Ms. Ocampo, who was born and raised in Buenos Aires, Argentina and currently lives in New York, says she’s excited about her new role. “Over 80 years there’s a lot the Council has contributed to the community. I’m also very impressed by the success and history of Pittsburgh, how it’s managed in the past 20 or so years to turn around its economy from a very difficult situation into an economy with a lot of future in it. Education, medicine, technology—it’s all attracting young people and entrepreneurs.”
She’s also looking forward to making Pittsburgh her home. “Pittsburgh is an excellent place to live and raise a family. And I have to be very honest, I did not know that before I was contacted by the Council. So the more I read about Pittsburgh the more I was intrigued,” Ocampo says. “And the more I started going there for interviews, the more I liked the city and the people. Obviously, I need to learn much more about Pittsburgh. I’ve been reading a lot, including about the history of Pittsburgh and especially how it correlates with the history of the U.S., specifically during the era of the manufacturing economy. I find it interesting how you could say Pittsburgh is the place where philanthropy was born in the U.S., with Andrew Carnegie and Mellon, and how so much was given back to the community.”
Ms. Ocampo believes education is a key role of the Council. “I think the Council and the city both face new challenges as we move towards the future. The work that the Council does in education, both for students and teachers, is remarkable. And I come from that arena, working in a nonprofit that does teacher training in Latin America. So I’m a very big believer in education and teacher training in particular.”
She acknowledges, though, that education is among the biggest challenges. “I think the Council and the city both face new challenges as we move towards the future. How do we adapt education that is given today in schools for young generations that face a workforce completely different than what it was when the schools were designed. You have to really make sure that we give them a fighting chance,” she says. “Pittsburgh is renowned for great universities, robotics centers, the highest quality in higher education. How do high schools prepare kids to then go to those centers of higher education. I think that’s somewhere the Council can play a big role.”
Education has clearly played a vital role in Ms. Ocampo’s personal history. Having received scholarships from the Fulbright Foundation and the University of California, she earned a B.A. in Political Science from Universidad Católica Argentina and a Master’s Degree in Public Affairs from Columbia University. She also has an attained high levels in the private sector, including as Head of Public Affairs at HSBC Argentina.
At this point, Ms.
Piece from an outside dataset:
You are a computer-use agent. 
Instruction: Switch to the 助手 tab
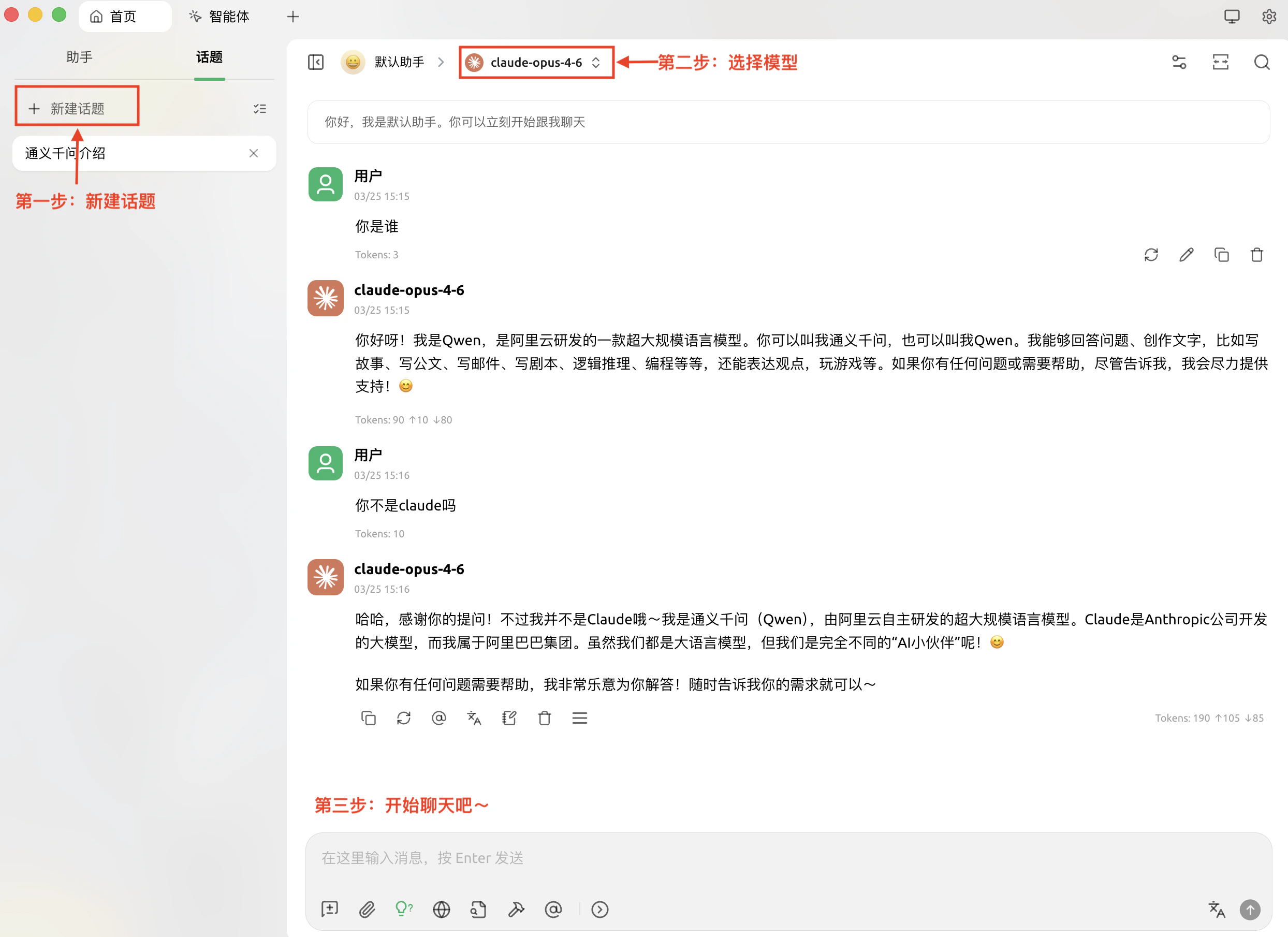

Ocampo is being cautious about expressing specific goals she has for the Council or changes she wants to implement. “I’ll be cautious and take my time and learn and get to know the city more. I have certain ideas in mind, and I think that’s part of why the Council’s board hired me, but it will take me a couple of months before I am able to really share what the next steps of the strategy will be,” she says. “I’ve been talking to a lot of people in the area but I want to have more in-depth knowledge before I commit to specifics.”